The original definition of a probability in statistics was similar to the everyday meaning - it is a numerical indication of the relative plausibility of a proposition, e.g. there is a probability of 30% that it will rain today. However, there is a "subjective" element to this, as the plausibility may depend on your prior beliefs (or equivalently your state of knowledge). A new branch of statistics came about, called "frequentism" in the 20th century that aimed to eliminate this "subjective" element and have a purely objective means of performing inference. They did this by defining a probability only in terms of long-run frequencies. This is perfectly reasonable, but it does mean you cannot assign a probability to a particular event, only to populations of events. For instance, a frequentist fundamentally cannot tell you the probability of a particular DNA match being a false-positive - it either is a false-positive or it isn't - it doesn't have a non-trivial long run frequency, so you can't assign a probability to it. So what do we do? Instead of "probability" we speak of "confidence" (as in "confidence interval") or "significance" (as in "statistically significant"). I think originally, this was intended to highlight that it isn't a probability and avoid misinterpretations, but sadly this is not how it has turned out.
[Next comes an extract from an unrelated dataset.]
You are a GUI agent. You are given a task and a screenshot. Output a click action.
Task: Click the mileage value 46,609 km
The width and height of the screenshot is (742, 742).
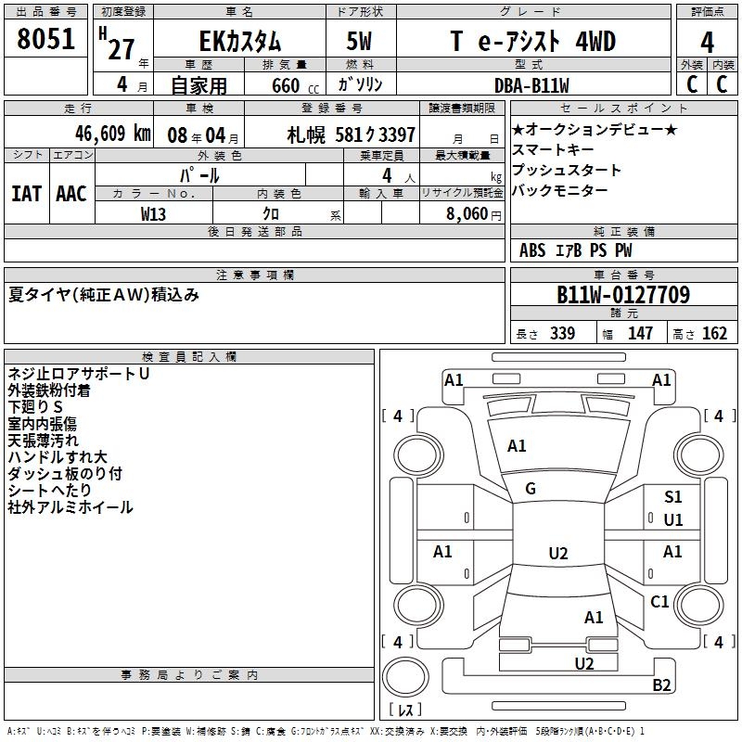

The key problem is that we normally want to ask a question about a particular case (e.g. this DNA match), but a frequentist statistician cannot answer that question, so they substitute an answer about some (often fictitious) population (e.g. on average over a large number of DNA tests of which this one is representative in some way that is most often left explicitly unspecified). The questioner hears this and interprets it as an old-fashioned (degree of plausibility) based answer about the specific case - because that is what they were expecting (not unreasonably).
So if there is a legal definition of "statistical significance", it is very likely based on this "degree of belief" definition of probability, and be a bad misinterpretation of what was actually meant by the person that conducts the test. This isn't particularly the fault of the legal profession, statisticians often shy away from explaining what things mean because the audience is often very hostile to it.
Bayesian statistics is likely to be a better match for the needs of the Law as it is based on the same basic definition of a probability that the layperson uses, and hence is less likely to be misinterpreted.
The way statistical hypothesis test should be used is as a minimal hurdle that prevents you from making a fool of yourself by getting carried away with your research hypothesis (the thing you want to be true). A statistically significant outcome just means you have stumbled over the hurdle somehow and you can still talk about your research hypothesis. If it wasn't significant, you should not talk about it as if it were true (yet). It really doesn't mean very much, and is most useful to your when non-significant.